Потом отец обещал свести Кольку в кино, городской театр, покатать на лодке.
Колька потер кончик носа. Искушение было велико. В город он ездил только два раза, да и то, кроме базарной площади, ничего не видел. И вдруг такое заманчивое приглашение… Но от кого…

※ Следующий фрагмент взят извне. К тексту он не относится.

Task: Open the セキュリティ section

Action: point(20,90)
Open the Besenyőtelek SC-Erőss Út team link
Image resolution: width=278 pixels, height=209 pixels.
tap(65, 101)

Колька вспомнил разговоры мальчишек об отцах. Самым знаменитым, пожалуй, считался отец Илюшки Шаброва. В войну он был партизаном, ходил в разведку, взрывал вражеские поезда. А сейчас работает в колхозе бригадиром.
Боевой отец и у Леньки Зайцева. Когда в колхозе случился пожар, он первым ворвался в горящую конюшню и спас племенного жеребенка.
Колька завидовал ребятам — у него отец был тихий, неприметный, сидел с утра до вечера в конторе да щелкал на счетах.
Однажды ребята завели в школе уголок знатных людей колхоза. Повесили фотографии бригадиров, животноводов, конюхов. Потом на стене появился портрет Василия Кошелева.